Print, exactly as written, the line in the entries below that contains "At what coordinates should I click to accomplish: Switch" and every line after it up to and including the last. Omit pictures.
*** Opening SUPPLIED MATERIAL ***
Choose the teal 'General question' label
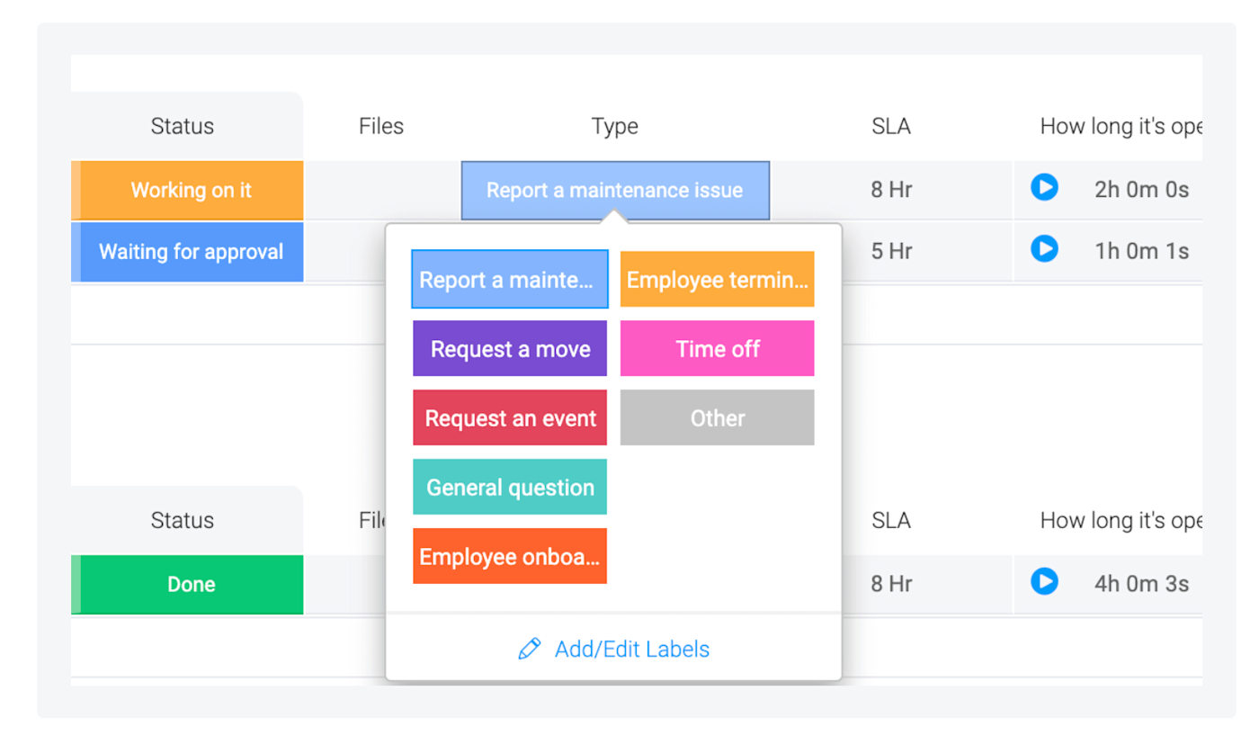This screenshot has height=744, width=1259. (510, 488)
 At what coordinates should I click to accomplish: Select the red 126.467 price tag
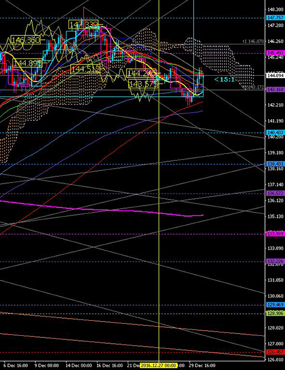pos(275,352)
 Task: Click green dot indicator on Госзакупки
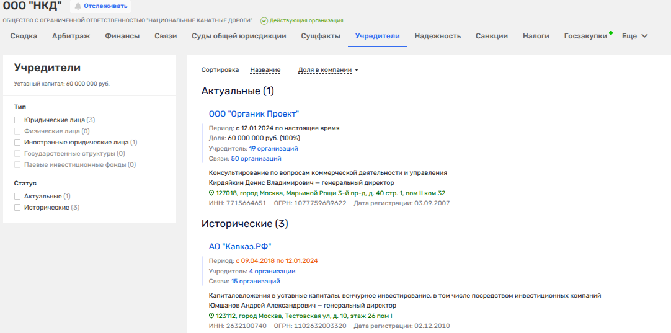611,32
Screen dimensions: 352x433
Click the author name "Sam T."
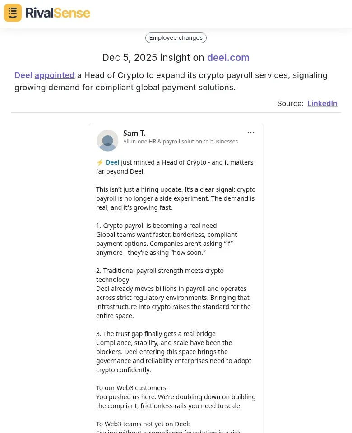pos(134,133)
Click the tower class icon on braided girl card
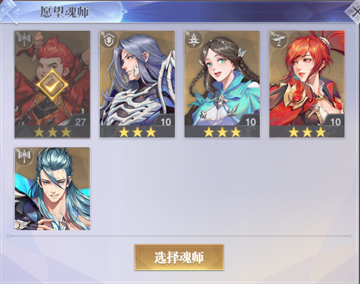 point(193,40)
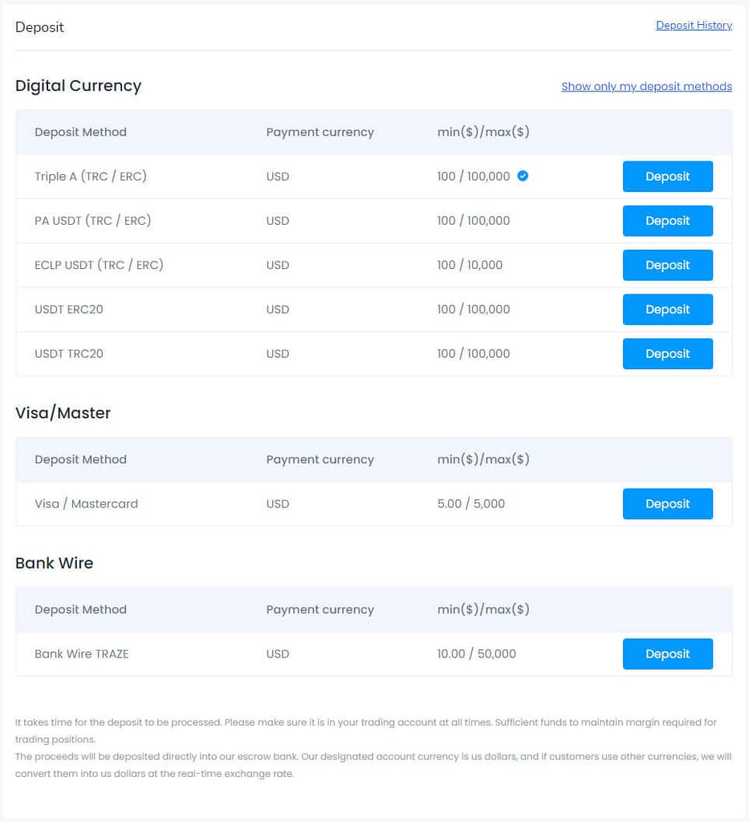The image size is (749, 822).
Task: Click the Deposit Method column header
Action: pyautogui.click(x=80, y=132)
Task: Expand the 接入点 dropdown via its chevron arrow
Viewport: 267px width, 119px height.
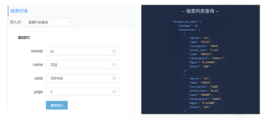Action: tap(70, 22)
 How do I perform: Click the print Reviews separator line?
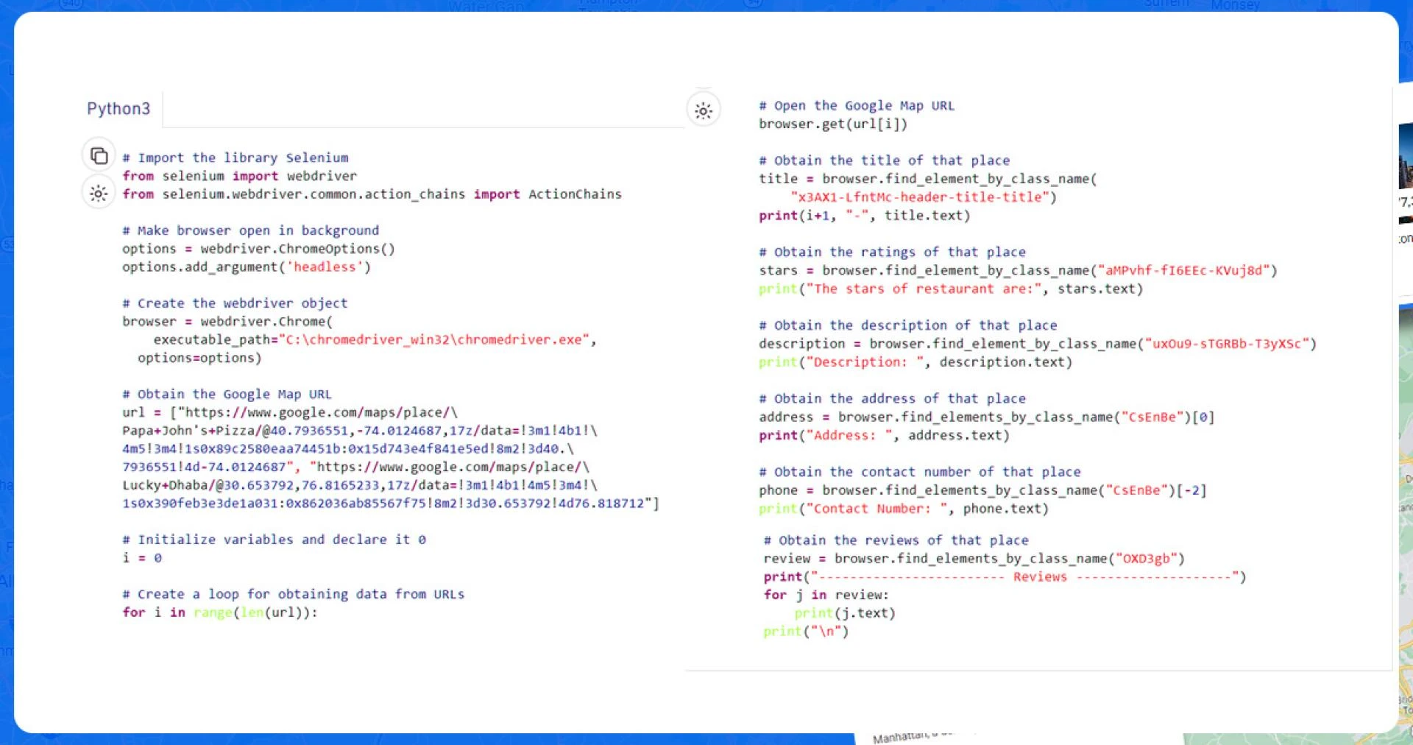[x=1004, y=577]
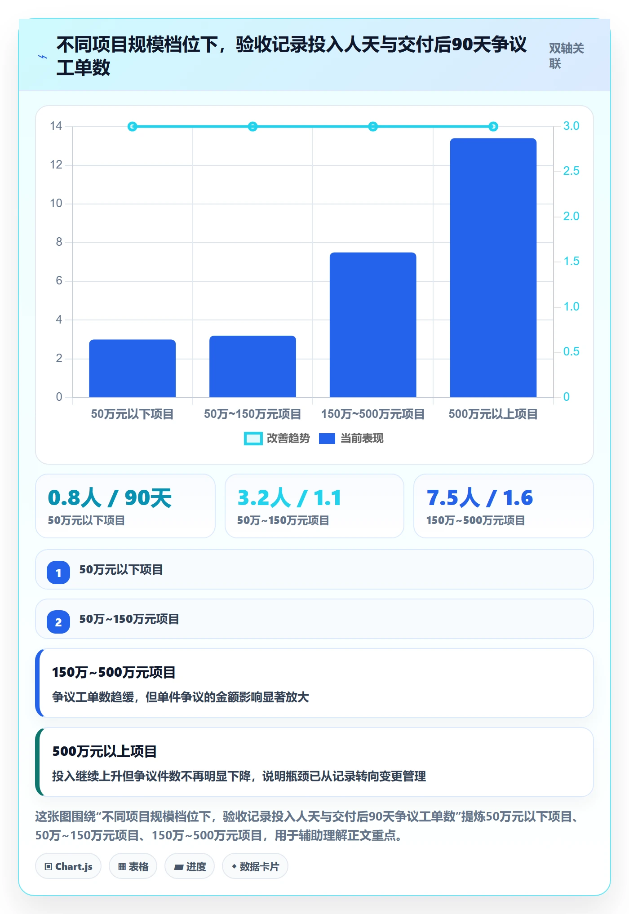Click the number 2 badge icon
629x914 pixels.
click(58, 622)
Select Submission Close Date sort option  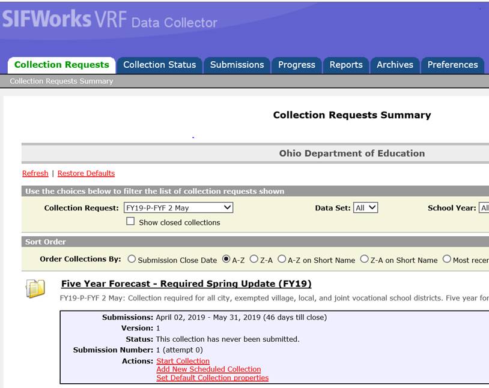click(x=132, y=260)
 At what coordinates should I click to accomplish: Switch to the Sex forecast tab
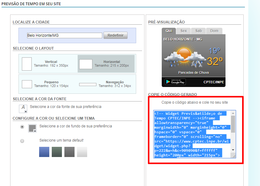click(x=183, y=31)
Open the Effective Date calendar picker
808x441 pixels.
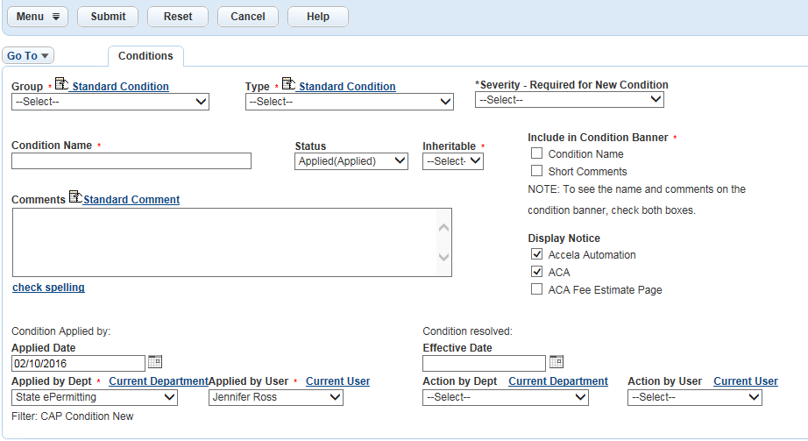tap(556, 361)
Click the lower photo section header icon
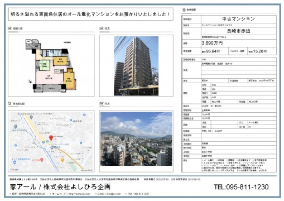 tap(102, 103)
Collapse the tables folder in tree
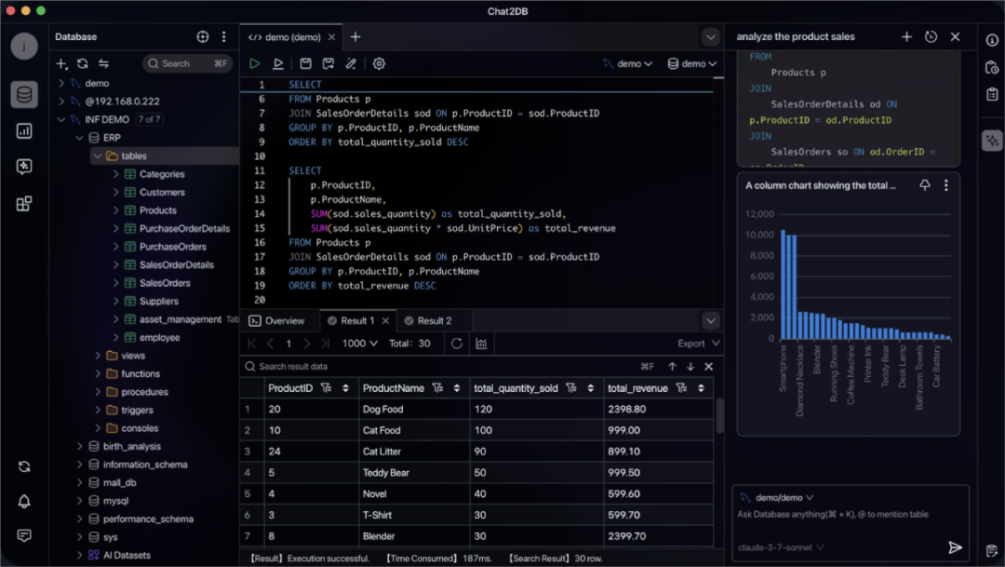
*** Closing SUPPLIED MATERIAL ***
**RESULT FOR THIS TASK:**
 At what coordinates should I click to accomplish: Switch to the Sex forecast tab
click(x=183, y=31)
Open the Effective Date calendar picker
808x441 pixels.
tap(556, 361)
Click the lower photo section header icon
 tap(102, 103)
Collapse the tables folder in tree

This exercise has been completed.